COUR D’APPEL D’ORLÉANS

CHAMBRE DES URGENCES

COPIES EXECUTOIRES + EXPÉDITIONS :

Me Alexis DEVAUCHELLE

Me B C

ARRÊT du 08 DECEMBRE 2021

n° : 298/21 RG 21/00317

n° Portalis DBVN-V-B7F-GJFR

DÉCISION DE PREMIÈRE INSTANCE : Jugement, Tribunal Judiciaire de MONTARGIS en date du 5 janvier 2021, RG 20/00587, n° Portalis DBYU-W-B7E-CHRH, minute 2/2021 ;

PARTIES EN CAUSE

APPELANTE : timbre fiscal dématérialisé n°: 1265 2634 5915 4812

Madame X Y

[…]

représentée par Me Christian VIGNET, avocat plaidant, SCP D’AVOCATS VIGNET du barreau d’AUXERRE en présence de Me Alexis DEVAUCHELLE, avocat postulant du barreau d’ORLÉANS

INTIMÉE : timbre fiscal dématérialisé n°: 1265 2631 6673 2889

FEDERATION DEPARTEMENTALE DES CHASSEURS DU LOIRET (FDC 45), prise en la personne de son représentant légal en exercice, domicilié ès qualités audit siège

[…]

représentée par Me B C, avocat au barreau d’ORLÉANS

' Déclaration d’appel en date du 29 janvier 2021

' Ordonnance de clôture du 25 mai 2021

Lors des débats, à l’audience publique du 20 octobre 2021, Monsieur Michel Louis BLANC, Président de Chambre, a entendu les avocats des parties, avec leur accord, par application des articles 786 et 910 du code de procédure civile ;

Lors du délibéré :

Monsieur Michel BLANC, président de chambre,

Monsieur Eric BAZIN, conseiller,

Madame Laure Aimée GRUA, conseiller,

Greffier : Madame Mireille LAVRUT, faisant fonction de greffier lors des débats et du prononcé par mise à disposition au greffe ;

Arrêt : prononcé le 08 decembre 2021 par mise à la disposition au greffe, les parties en ayant été préalablement avisées dans les conditions prévues au deuxième alinéa de l’article 450 du code de procédure civile ;

X Y est détentrice d’un droit de chasse sur un territoire situé sur les communes de Briare et Ouzouer sur Trézée.
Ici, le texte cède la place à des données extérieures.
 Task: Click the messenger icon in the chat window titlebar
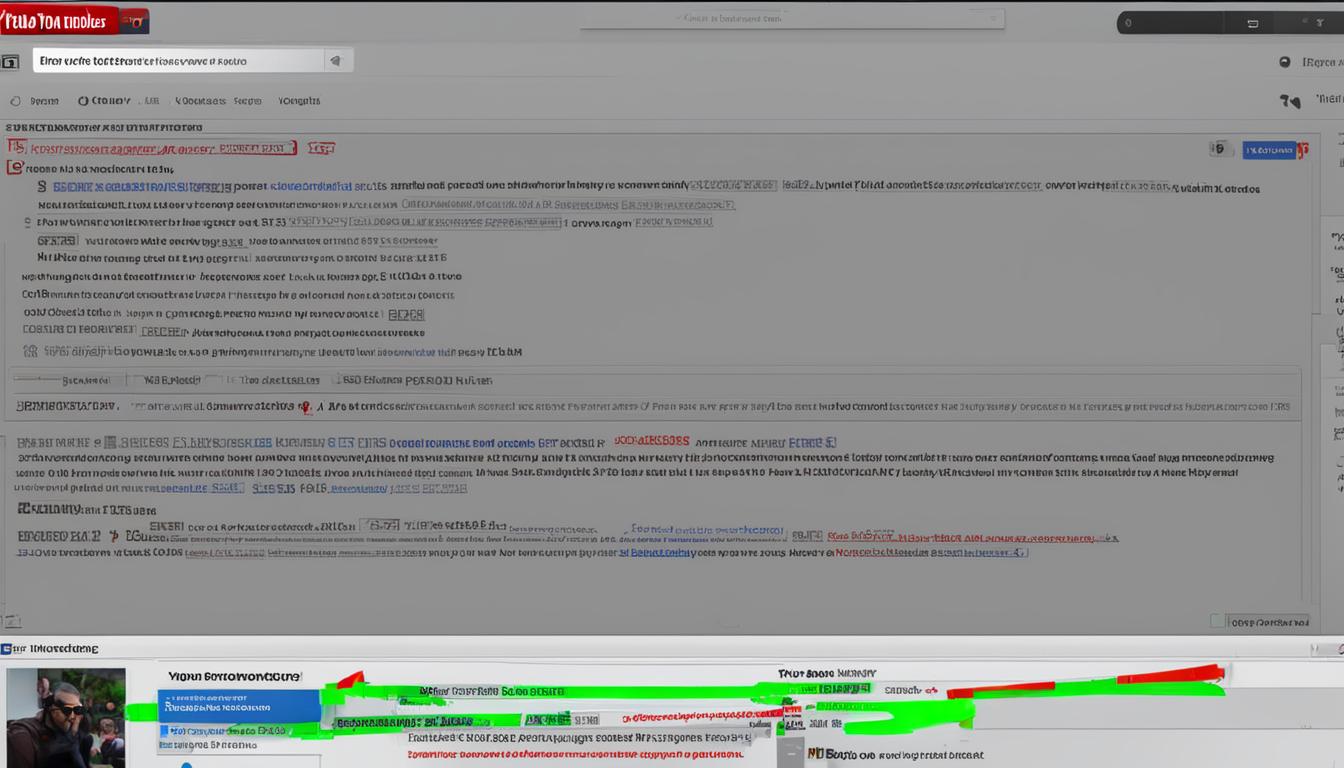pos(6,647)
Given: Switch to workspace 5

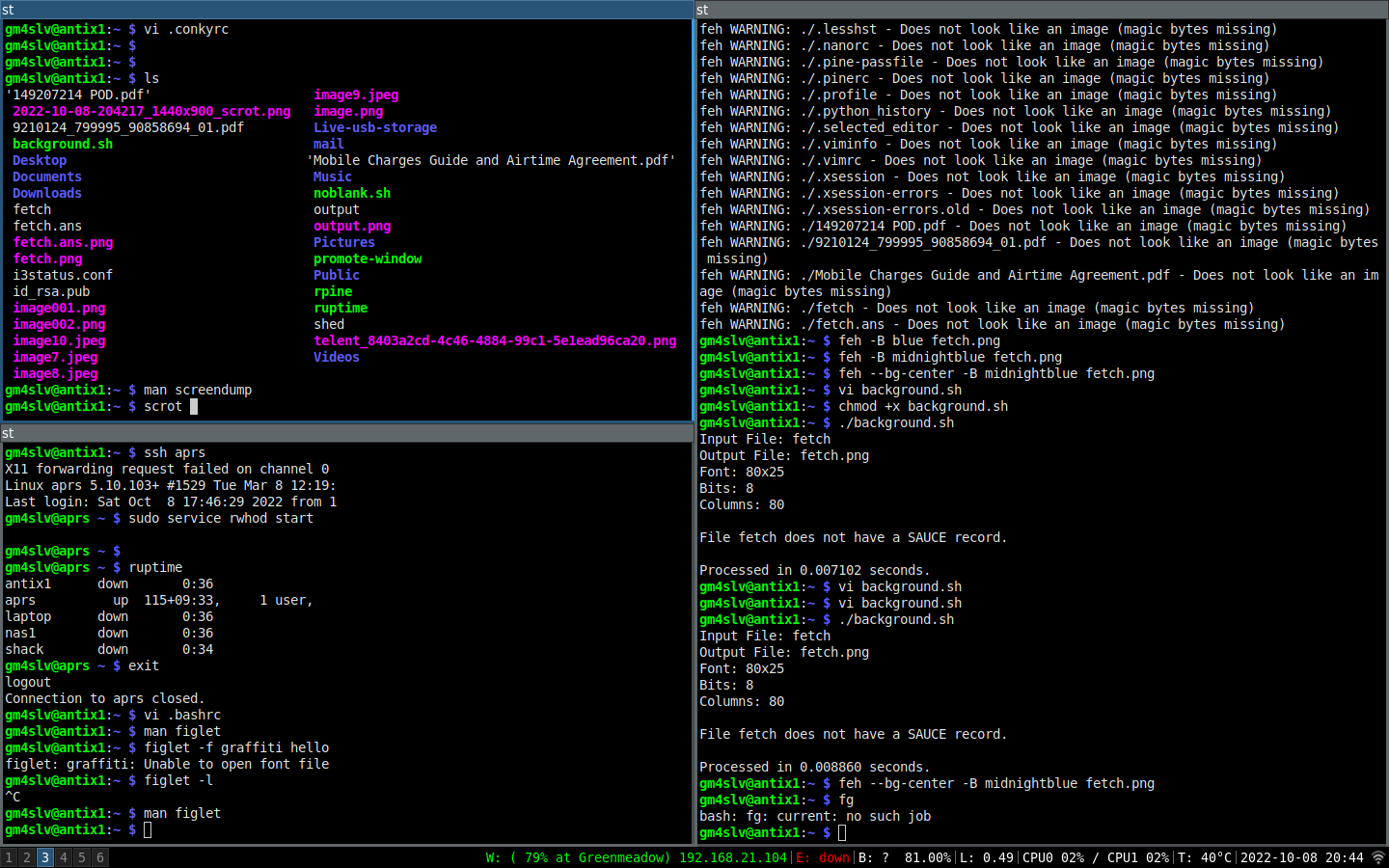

Trois entreprises agricoles voisines de ce fonds, SCEA Frissard, l’EARL de Garnus et la SCA de la Tortillerie étaient indemnisées par la Fédération des chasseurs du Loiret à hauteur de 17'415,51 € pour des dégâts de gibier causés à leur culture au cours de la saison 2018/2019.

Imputant ces dommages à X Y, et n’étant pas parvenue à une résolution amiable de leur litige, la Fédération des chasseurs du Loiret saisissait le tribunal judiciaire de Montargis, par une requête en date du 2 juin 2020, aux fins de solliciter sa condamnation au paiement des sommes versées au titre des indemnisations.

Par jugement en date du 5 janvier 2021, le tribunal judiciaire de Montargis déclarait recevable la demande de la Fédération des chasseurs du Loiret, condamnait X Y à lui payer la somme de 17'415,51 € au titre du remboursement des sommes versées pour l’indemnisation des exploitants agricoles, rejetait la demande reconventionnelle en dommages-intérêts de X Y et la condamnait à payer à la Fédération des Chasseurs du Loiret la somme de 1000 € sur le fondement des dispositions de l’article 700 du code de procédure civile.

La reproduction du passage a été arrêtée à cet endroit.